かたつむり・つれづれ

アズワンコミュニテイ暮らし みやちまさゆき

韓国からの友人、鈴鹿滞在記(2)--「実際は、どんなあらわれをしているか」

2012-07-03 08:20:33 | アズワンコミュニテイ暮らし

          1、いざ、探訪に出発

 二日目、アズワンコミュニテイー探訪の一日。

朝、雨は降っていないけど、どんよりした曇り空。

研修所を出発しようというとき、佐藤靖二さんがあらわれた。

ユー・キーマンさんと佐藤さんがお互いを見つけて「おおー」と握手。

 

 キーマンさんは、昨年8月、韓国でマイライフセミナーに参加している。

そのとき、佐藤さんが進行して、一人ひとりが自分を調べていく

サポートをした。

               

          2、鈴鹿カルチャーステーションにて

  午前9時、鈴鹿カルチャーステーションの案内からスタートした。

 「ここは、街の”縁側”です」と坂井和貴さんが口をきった。

 通訳のイー・スンヒョップくん、”縁側”が分からず、坂井さんに聞きかえした。

 

 

  「もう一つは”学び舎”としての場です」

 そして、”学び舎 てっらこや”のリーフレットが配られた。

 それを、丁寧にみていた、大学教授のトー・スンジャさんが、リーフレットの

一隅に書かれてあるコトバについて、何か語りはじめた。

 〇学ぶことは本来楽しい

 〇知ることは本来楽しい

 〇成長することは本来楽しい

 スンジャさんは、「こういうことを、実際、どのようにやっているのか?」と

坂井さんに問うていた。

 

 鈴鹿カルチャーステーションの子どもスペースに、まだ”立っち"が出来なき

幼児が廊下に座っていた。お母さんは掃除をしていた。

 気づいたら、ト・スンジャさんは、その子を抱っこしていた。

 

 

         3、街のはたけ公園にて

 鈴鹿の繁華街のすぐ北側から伊勢湾に至るまで、田園地帯がつづいている。

 はたけ公園はそのはじまりのところにある。

 2年前にショッピングモール”ハンター”さんから、借り受けた。

 

  案内は、鈴鹿ファームの小林耕一くん、中井正信さんがしてくれた。

  玉ねぎの乾燥小屋では、たくさんの玉ねぎにおどろいていた。

 

  蓮池では、中井さんがうれしそうに案内してくれた。

 

  「酒の肴に、蓮根が食べたくて・・」と中井さん。 

この農場が使えるようになって、最初にしたことが、ユンボを借りてきて、

池を掘ることだった。誰に相談するでなく・・

 隣で聞いていた耕一くん。

 「掘るのはいいんだけど、トラクターが泥沼にはまって、ぼくら、そのたび、

トラクターを上げに来なきゃなんなかった・・」

 中井さん、照れる。

 池には、蓮の花が二輪、すっくと咲いている。まさに泥田のなかから、

美しく現れてきた。

 

 はたけ公園は、”てっらこや”の子どもたちの野外フィールドでもある。

 看板の前で、記念撮影。

 

        4、おふくろさん弁当屋さんにて

 店頭をまず見学。

 

 そのあと、事務所で岸浪龍くんが待っていてくれて、しばし懇談。

> [データ抜粋]
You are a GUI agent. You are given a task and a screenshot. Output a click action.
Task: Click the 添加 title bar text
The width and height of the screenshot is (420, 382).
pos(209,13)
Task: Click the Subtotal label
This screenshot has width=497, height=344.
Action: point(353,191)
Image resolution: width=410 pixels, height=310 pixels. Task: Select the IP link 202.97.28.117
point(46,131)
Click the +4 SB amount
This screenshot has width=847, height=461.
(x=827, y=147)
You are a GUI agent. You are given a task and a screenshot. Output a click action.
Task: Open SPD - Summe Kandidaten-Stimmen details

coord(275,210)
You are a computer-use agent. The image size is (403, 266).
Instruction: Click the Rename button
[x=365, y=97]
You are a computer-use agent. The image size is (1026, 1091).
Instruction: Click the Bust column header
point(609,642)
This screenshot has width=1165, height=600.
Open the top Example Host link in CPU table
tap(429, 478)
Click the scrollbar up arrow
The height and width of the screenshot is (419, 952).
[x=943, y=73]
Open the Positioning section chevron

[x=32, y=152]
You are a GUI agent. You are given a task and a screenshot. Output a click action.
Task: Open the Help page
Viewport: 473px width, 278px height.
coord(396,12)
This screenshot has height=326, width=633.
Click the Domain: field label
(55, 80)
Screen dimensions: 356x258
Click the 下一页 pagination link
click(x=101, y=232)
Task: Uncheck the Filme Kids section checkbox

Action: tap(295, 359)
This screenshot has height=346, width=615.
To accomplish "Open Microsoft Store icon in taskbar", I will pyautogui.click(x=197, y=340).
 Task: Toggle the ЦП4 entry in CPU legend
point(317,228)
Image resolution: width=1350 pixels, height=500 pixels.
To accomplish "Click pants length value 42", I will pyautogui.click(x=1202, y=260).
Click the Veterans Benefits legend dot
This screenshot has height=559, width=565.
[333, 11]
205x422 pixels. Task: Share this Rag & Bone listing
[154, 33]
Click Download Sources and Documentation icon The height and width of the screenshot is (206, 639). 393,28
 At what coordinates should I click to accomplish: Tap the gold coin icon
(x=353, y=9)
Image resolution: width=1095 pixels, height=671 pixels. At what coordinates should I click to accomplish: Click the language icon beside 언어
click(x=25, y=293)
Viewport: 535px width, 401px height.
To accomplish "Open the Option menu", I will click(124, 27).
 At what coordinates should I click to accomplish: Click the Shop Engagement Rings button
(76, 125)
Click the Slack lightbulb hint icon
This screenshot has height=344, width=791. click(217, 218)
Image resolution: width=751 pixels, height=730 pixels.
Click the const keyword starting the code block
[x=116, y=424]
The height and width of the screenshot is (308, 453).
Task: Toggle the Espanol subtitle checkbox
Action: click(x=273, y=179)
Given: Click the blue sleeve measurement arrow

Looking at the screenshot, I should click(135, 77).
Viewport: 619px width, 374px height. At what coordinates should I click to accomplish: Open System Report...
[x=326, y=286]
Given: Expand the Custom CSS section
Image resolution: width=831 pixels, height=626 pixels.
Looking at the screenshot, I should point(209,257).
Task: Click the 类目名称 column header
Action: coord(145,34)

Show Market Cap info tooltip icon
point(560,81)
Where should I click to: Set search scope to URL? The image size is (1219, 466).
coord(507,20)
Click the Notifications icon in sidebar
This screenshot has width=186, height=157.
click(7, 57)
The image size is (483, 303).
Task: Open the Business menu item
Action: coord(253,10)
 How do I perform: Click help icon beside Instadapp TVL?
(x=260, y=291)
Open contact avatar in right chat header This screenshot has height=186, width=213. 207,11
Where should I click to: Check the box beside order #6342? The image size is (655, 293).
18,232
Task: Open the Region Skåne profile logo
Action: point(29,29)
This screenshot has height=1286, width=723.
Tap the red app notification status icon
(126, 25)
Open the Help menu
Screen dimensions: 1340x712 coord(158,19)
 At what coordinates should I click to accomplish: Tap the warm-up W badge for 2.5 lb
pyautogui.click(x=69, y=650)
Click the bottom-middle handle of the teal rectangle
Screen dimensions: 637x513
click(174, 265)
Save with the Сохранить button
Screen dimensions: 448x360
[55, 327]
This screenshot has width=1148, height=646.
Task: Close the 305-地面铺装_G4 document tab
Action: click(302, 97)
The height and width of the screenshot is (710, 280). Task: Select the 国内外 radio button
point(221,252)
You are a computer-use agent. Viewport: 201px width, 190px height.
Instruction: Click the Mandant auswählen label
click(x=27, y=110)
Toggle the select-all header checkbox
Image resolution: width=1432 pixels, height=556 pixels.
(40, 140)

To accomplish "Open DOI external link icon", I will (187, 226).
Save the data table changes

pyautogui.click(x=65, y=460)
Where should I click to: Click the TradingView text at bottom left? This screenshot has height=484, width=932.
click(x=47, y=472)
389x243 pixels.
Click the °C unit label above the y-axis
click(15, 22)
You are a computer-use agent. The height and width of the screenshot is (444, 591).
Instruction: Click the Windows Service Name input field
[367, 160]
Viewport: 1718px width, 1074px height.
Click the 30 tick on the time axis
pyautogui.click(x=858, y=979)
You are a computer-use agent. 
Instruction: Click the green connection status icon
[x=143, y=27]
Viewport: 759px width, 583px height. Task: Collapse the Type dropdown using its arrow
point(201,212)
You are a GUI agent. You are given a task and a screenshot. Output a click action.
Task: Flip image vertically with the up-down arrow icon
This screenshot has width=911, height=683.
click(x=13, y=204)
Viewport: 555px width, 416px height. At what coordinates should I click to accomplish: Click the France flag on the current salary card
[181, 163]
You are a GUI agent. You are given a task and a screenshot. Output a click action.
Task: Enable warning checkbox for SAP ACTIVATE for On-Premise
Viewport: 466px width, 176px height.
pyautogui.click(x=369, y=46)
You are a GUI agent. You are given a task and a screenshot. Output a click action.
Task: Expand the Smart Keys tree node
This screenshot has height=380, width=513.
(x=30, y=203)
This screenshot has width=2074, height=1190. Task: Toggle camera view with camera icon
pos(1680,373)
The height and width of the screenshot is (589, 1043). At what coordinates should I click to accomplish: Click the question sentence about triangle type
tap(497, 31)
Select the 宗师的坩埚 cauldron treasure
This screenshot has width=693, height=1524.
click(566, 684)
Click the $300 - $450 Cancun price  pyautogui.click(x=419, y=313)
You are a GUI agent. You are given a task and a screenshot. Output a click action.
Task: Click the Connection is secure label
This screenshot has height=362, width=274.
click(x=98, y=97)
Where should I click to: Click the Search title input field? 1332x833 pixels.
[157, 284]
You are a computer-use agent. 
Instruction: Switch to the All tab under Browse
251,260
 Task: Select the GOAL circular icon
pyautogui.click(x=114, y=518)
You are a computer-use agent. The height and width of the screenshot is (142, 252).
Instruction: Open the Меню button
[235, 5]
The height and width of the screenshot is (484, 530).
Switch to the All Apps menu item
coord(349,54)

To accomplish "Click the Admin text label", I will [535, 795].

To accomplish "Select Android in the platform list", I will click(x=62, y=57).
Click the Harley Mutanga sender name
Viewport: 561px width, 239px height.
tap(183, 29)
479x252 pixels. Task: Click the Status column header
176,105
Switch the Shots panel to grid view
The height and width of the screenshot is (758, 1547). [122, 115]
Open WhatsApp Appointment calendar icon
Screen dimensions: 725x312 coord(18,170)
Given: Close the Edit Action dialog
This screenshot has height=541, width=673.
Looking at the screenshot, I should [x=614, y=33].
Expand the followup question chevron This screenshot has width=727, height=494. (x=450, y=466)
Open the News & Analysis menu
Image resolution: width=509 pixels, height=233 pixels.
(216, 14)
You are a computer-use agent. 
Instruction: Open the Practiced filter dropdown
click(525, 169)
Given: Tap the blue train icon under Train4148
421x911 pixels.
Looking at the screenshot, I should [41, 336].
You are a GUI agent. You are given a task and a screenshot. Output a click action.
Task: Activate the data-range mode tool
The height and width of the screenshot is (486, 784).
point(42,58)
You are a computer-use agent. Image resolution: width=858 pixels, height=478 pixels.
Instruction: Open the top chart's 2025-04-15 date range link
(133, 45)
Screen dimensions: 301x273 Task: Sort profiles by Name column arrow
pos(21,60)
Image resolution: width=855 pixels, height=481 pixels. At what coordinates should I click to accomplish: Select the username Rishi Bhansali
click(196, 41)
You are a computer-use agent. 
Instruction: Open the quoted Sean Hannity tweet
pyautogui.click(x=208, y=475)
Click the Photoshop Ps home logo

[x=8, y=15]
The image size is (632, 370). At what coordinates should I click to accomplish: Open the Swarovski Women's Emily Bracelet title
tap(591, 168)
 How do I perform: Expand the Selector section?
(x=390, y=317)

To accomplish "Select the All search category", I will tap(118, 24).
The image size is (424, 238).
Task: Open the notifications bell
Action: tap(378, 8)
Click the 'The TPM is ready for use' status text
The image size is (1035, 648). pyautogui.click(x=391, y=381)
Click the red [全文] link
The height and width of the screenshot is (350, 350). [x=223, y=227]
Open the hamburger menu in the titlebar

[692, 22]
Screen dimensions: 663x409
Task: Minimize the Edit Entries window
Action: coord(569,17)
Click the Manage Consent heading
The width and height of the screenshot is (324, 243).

> [取り組む課題] 韓国からの友人の鈴鹿滞在を記した文章を、最後の文の後から書き継いでください。

> [課題の結果]
 岸浪「はじまったのは6年前。20個からでした。いまは、1000個ぐらい

      になるかなあ・・」

 誰かが、電卓で計算している。

 イーナンゴクさんが、「ただいま、計算しています」と実況した。

 岸浪「会社には、とくに決まりがないんです。給料なども、その人と

    話し合いながら、決まっていくんかな。今、中学、高校の子どもがいるとか、

    一人身だとか、それぞれその人の事情があるだろうから、よく聞いて、

    会社の事情も出して・・・」

 「それじゃ、不公平なことにならないかな?」と誰か。

 岸浪「じぶんは、一人ひとりの事情にあわせていくのが、公平だと

     かんがえているだけど・・・」

 「お金がもっとほしいという人がいたらどうします?」と質問。

 岸浪「会社の事情もいって、それでもというときは、お金がもっと得られる

    ところに、そのときは行ったりしてますね」

 「話し合いでうまくいくのだろうか?」と疑問。

 岸浪「一人ひとりが話し合える人になるというのが大きい。会社も規則

    などで縛らない。サイエンズスクールに参加したことがある人が多い。

    参加していない人もいるけど、いまのところやれてるかな」

 「もし、経営的にやれなくなったら?」

 岸浪「うーん、そんときはやめるでしょうね。お弁当屋がやりたいわけじゃ

ないんで・・」

       

          5、コミュニテイー食堂"ふぁみーゆ”にて

 お昼ごはんは、”ふぁみーゆ"の肝っ玉かあさん、中井佳子さんの手塩に

かけた、お料理。

 

 タイの料理というが、名前は覚えていない。鶏ガラスープと大根を炊き、

そのスープでごはんを炊く。残りは、大根スープとして、食卓にのる。

 「辛い味噌もつくったので、食べてね」と佳子さん。

 各人、「おいしい」とか言いながら、しばし歓談。

 辛い味噌には、ちょっとホッとしていたかな?

 

 佳子さんが、こんな食堂をはじめた気持ちを話してくれた。

「コミュニテイーの人だけでなく、一人暮らしの人や普段、お互いの

交流をしたいのに、そんなことが、し難い人たちに、家庭的な雰囲気で

くつろいで食べたり、しゃべったりする場がつくりたくて・・・2時間も3時間も

いることが多いですよ。要は、料理が好きだからかな・・・」

 

           5、コミュニテイ通貨”リンカ"ショップにて

 リンカショップといっても、いまごろ鈴鹿ファームやはたけ公園の素人野菜

づくりグループが育てた野菜が置いてあるだけ。店番は、居ない。

 玉ねぎ・ジャガイモ・小松菜・ナス・キューリ・キャベツ・人参・大根・ニンニクなど。

 

 リンカの事務局をしている小野さんが、実際どんなふうに運用してるか、

話してくれた。

 「いくらマイナスでも、使える」というところで、「えー」とおどろく。

 

 

 「リンカを使うことを目的にしていない。ゆくゆくは、お金が要らない社会を

目指しています。いまは、過渡期だととらえています」と小野さん。

 

 お店のなかで、立ちながらだったけど、お互いにこのリンカの仕組みに

ついて検討会がはじまった。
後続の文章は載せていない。